* [Task statement]: Update the stretch from the line containing "1820x851 pixels." through the end of the items: rewrite those lines with "checkbox" changed to "check box" and everything else left as is.
>> Begin Extracted material
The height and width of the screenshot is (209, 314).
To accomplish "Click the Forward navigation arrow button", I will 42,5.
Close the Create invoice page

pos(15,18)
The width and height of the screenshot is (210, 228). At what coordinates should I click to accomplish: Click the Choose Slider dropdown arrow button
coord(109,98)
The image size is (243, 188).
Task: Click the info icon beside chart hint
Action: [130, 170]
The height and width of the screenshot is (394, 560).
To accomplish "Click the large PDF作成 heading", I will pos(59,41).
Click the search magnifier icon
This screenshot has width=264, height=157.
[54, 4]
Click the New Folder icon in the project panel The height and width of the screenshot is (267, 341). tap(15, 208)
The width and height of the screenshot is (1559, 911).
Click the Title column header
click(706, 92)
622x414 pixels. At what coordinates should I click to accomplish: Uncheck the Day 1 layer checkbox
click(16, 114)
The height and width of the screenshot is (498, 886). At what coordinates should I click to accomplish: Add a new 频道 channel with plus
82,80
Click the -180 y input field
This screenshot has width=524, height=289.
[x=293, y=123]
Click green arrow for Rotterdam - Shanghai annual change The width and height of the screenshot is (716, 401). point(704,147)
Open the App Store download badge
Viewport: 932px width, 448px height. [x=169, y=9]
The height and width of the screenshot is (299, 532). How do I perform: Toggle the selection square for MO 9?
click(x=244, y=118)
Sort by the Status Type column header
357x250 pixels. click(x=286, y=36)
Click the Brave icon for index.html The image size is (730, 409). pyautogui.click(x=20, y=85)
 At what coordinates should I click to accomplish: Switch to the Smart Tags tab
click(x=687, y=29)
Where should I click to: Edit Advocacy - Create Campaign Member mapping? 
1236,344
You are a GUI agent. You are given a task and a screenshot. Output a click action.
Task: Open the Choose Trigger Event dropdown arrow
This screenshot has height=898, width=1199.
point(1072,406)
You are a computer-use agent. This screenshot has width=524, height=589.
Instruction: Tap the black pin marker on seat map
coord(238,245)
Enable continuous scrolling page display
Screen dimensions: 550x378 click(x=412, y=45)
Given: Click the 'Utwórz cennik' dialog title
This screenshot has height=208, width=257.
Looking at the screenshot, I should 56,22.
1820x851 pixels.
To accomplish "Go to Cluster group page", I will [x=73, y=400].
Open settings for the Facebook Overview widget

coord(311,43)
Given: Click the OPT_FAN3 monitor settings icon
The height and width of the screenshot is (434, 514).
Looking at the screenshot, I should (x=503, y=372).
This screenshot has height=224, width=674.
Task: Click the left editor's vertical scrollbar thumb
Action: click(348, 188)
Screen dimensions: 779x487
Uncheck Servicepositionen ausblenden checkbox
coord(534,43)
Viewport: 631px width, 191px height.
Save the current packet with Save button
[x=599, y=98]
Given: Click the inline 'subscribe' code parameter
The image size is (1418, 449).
>> End Extracted material
* [Final answer]:
1820x851 pixels.
To accomplish "Go to Cluster group page", I will [x=73, y=400].
Open settings for the Facebook Overview widget

coord(311,43)
Given: Click the OPT_FAN3 monitor settings icon
The height and width of the screenshot is (434, 514).
Looking at the screenshot, I should (x=503, y=372).
This screenshot has height=224, width=674.
Task: Click the left editor's vertical scrollbar thumb
Action: click(348, 188)
Screen dimensions: 779x487
Uncheck Servicepositionen ausblenden check box
coord(534,43)
Viewport: 631px width, 191px height.
Save the current packet with Save button
[x=599, y=98]
Given: Click the inline 'subscribe' code parameter
The image size is (1418, 449).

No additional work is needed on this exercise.